= Your task =
Copy each line of the records that includes "agent".

-- Supplied data follows --

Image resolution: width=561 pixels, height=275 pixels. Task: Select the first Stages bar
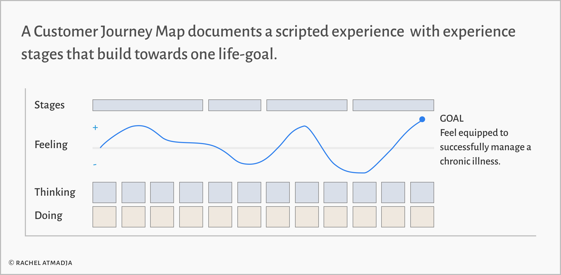[148, 105]
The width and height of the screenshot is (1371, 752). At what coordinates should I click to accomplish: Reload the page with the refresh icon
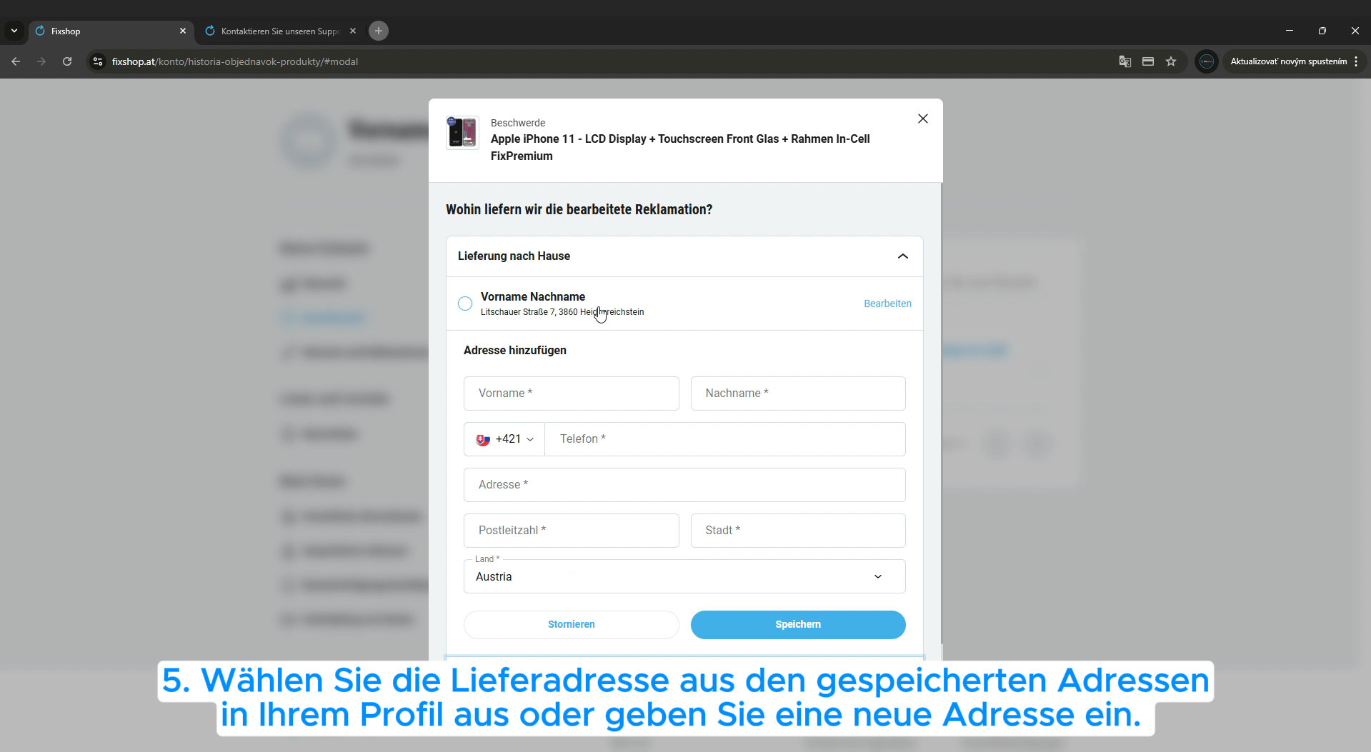tap(67, 61)
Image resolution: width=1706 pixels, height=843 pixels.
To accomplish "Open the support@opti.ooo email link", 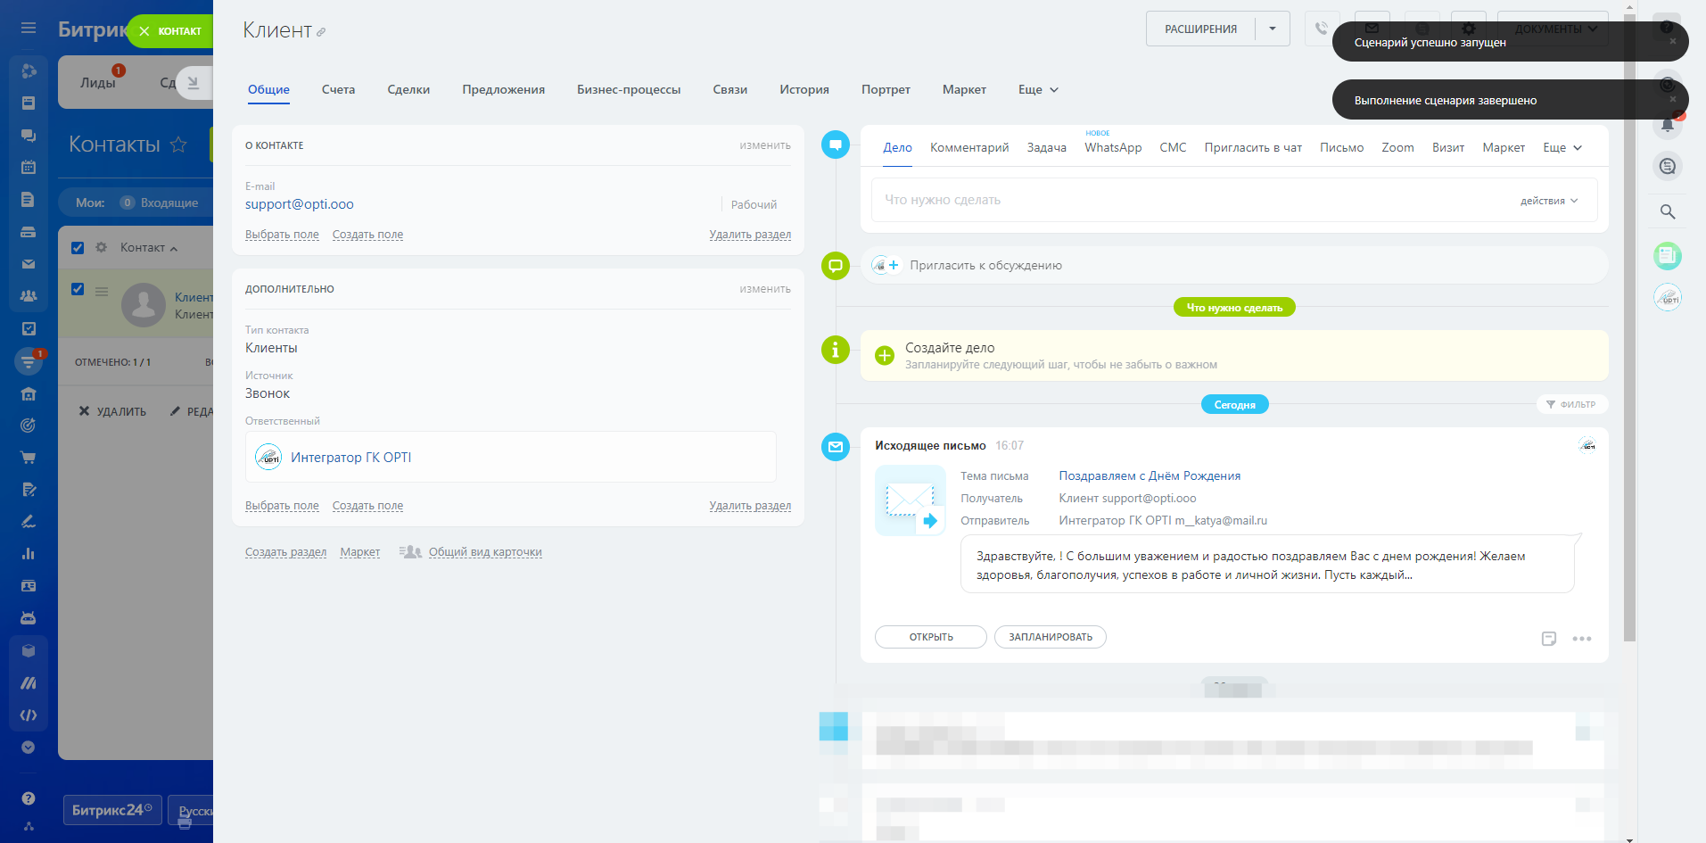I will [300, 204].
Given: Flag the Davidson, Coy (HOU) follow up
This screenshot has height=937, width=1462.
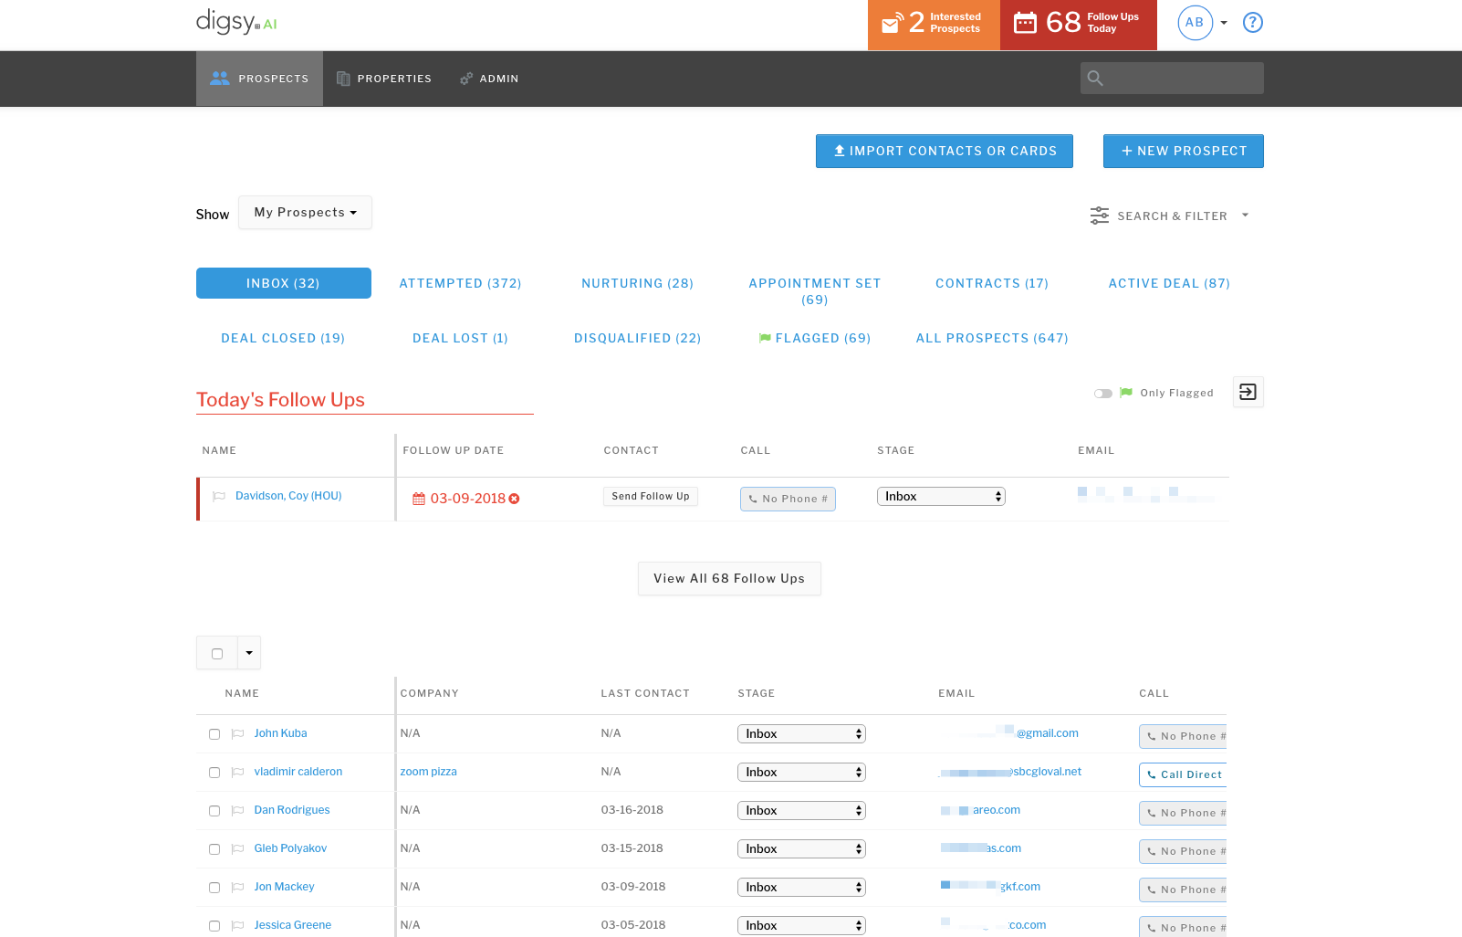Looking at the screenshot, I should tap(219, 496).
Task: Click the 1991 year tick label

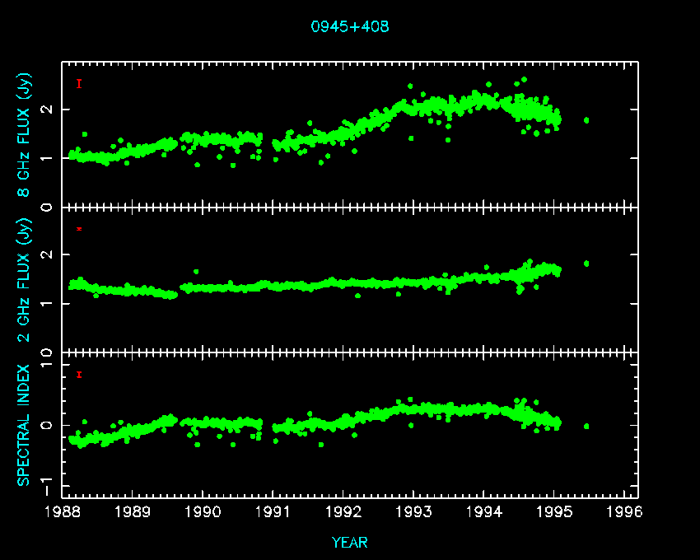Action: click(x=273, y=513)
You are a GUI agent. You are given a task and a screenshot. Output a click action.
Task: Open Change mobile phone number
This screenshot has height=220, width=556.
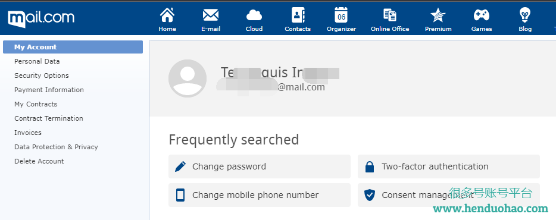(x=259, y=195)

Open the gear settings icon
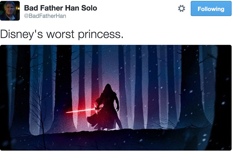tap(182, 9)
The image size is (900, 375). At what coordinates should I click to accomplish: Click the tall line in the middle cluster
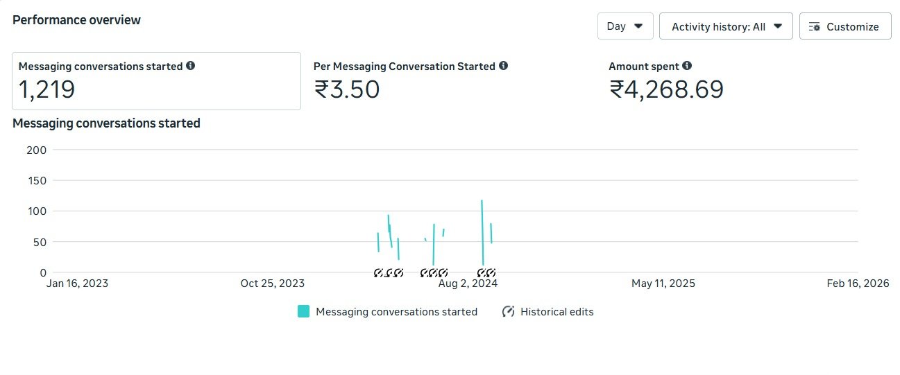pyautogui.click(x=434, y=244)
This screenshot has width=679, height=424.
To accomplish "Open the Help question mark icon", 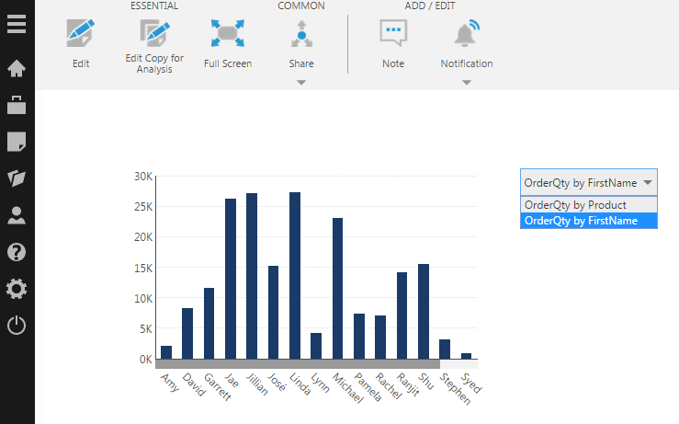I will [x=17, y=252].
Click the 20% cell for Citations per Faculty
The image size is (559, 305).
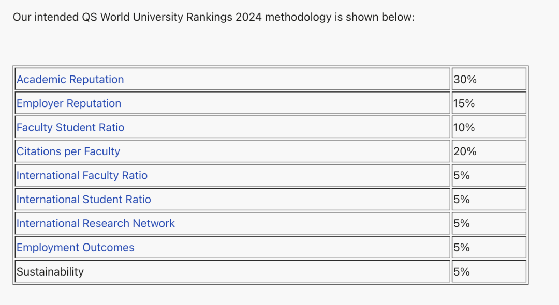489,151
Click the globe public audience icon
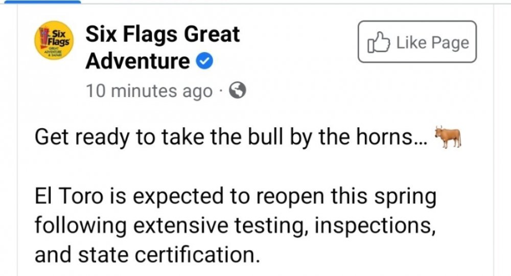Image resolution: width=511 pixels, height=276 pixels. pos(238,90)
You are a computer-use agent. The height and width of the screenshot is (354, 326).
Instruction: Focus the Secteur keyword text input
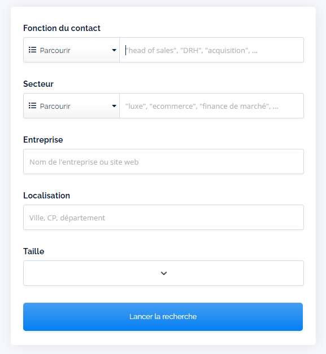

-- Supplied data concluded --

= Completed exercise =
You are a GUI agent. You are given a task and a screenshot. Output a click action.
You are a computer-use agent. The height and width of the screenshot is (354, 326).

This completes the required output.